▸ Source records:
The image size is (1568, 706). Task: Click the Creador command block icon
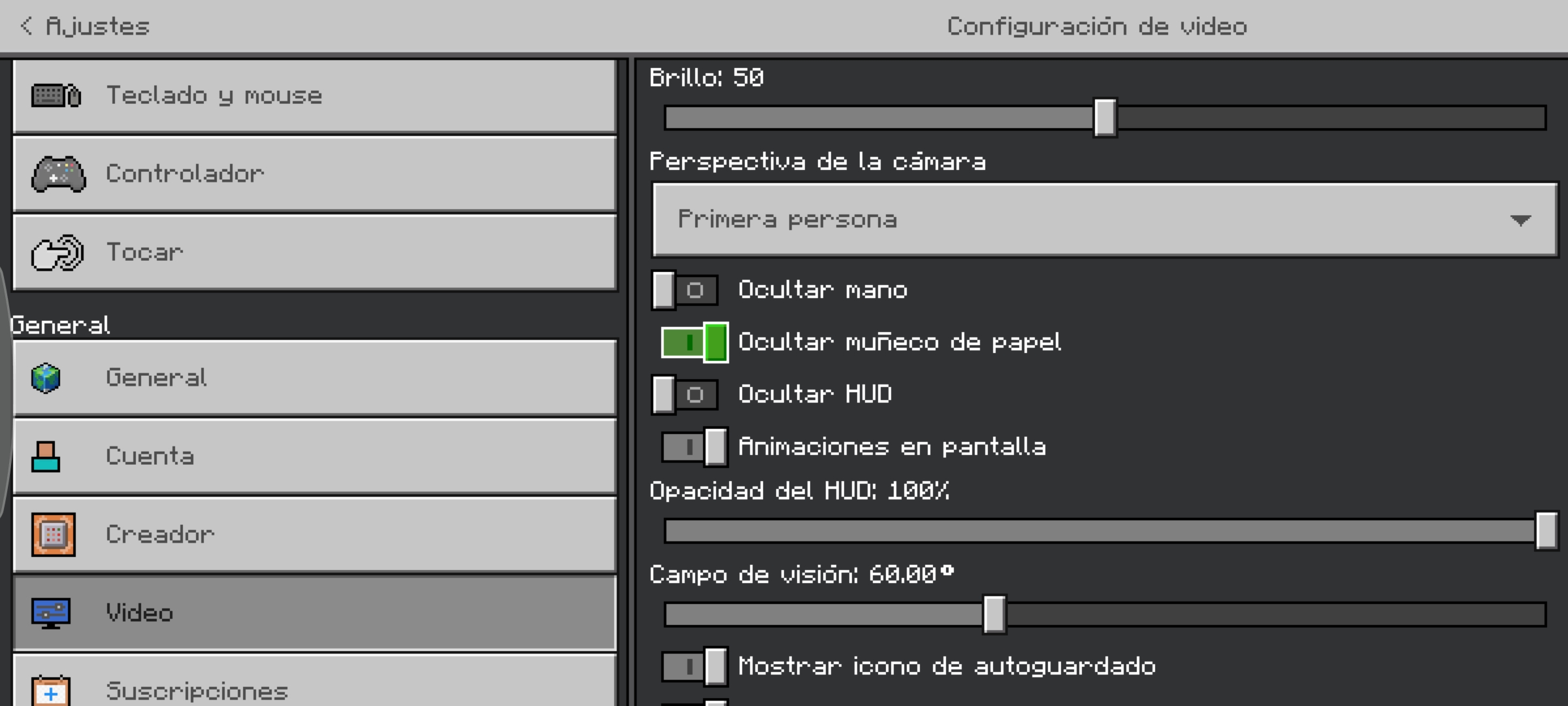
--
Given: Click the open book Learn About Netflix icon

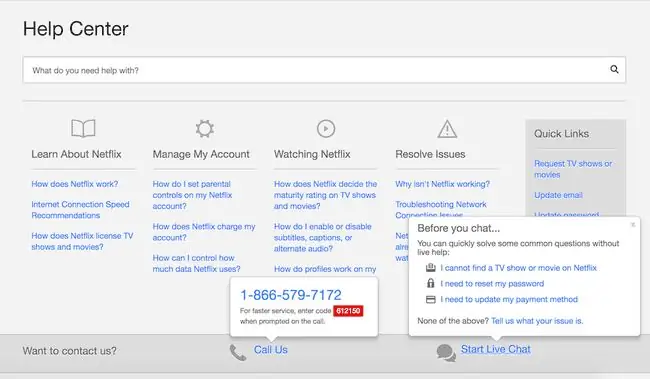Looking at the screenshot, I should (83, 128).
==
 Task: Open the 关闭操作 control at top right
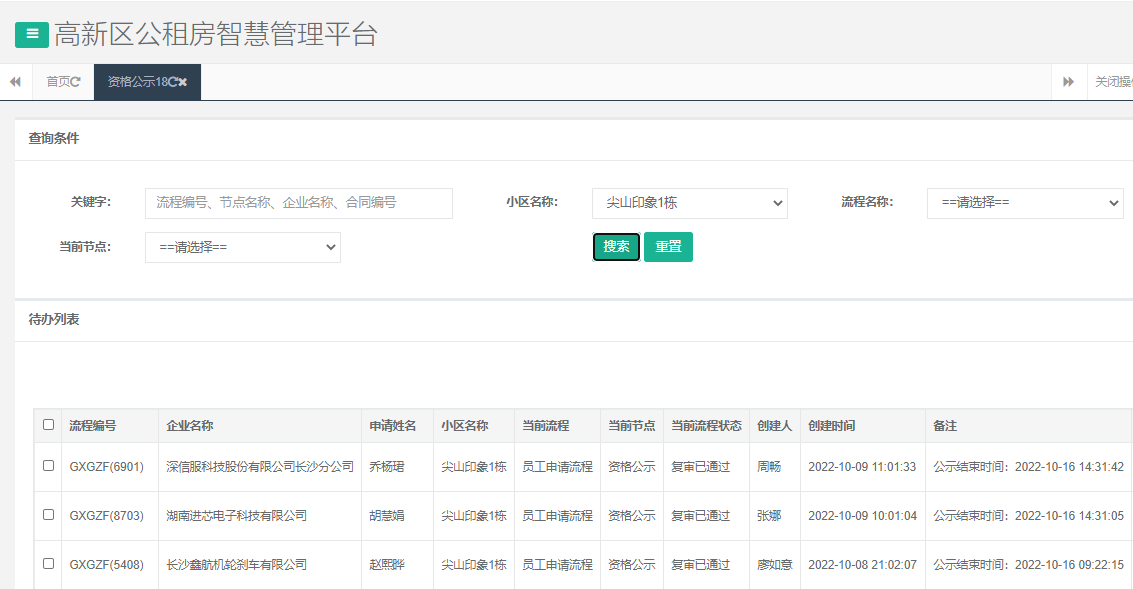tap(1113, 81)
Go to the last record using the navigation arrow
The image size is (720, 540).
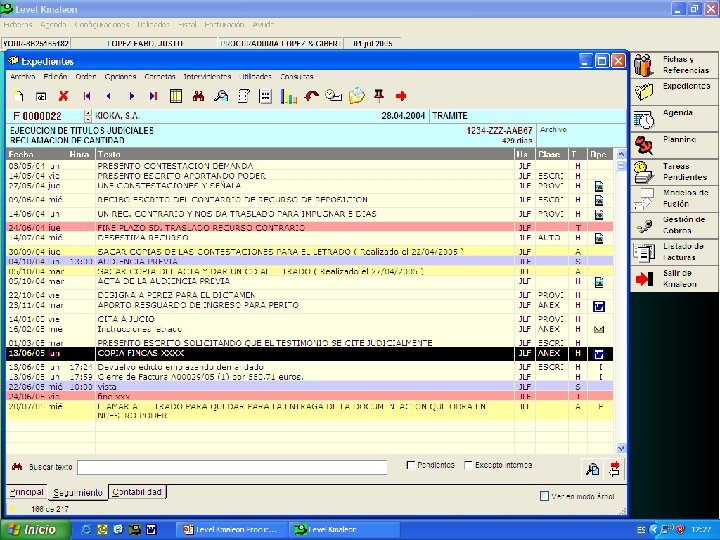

▸ Assigned task: Would you copy out every line in the records that includes the string "size"?

▸ Finished task:
The image size is (1568, 706). Task: Click the Creador command block icon
The image size is (720, 540).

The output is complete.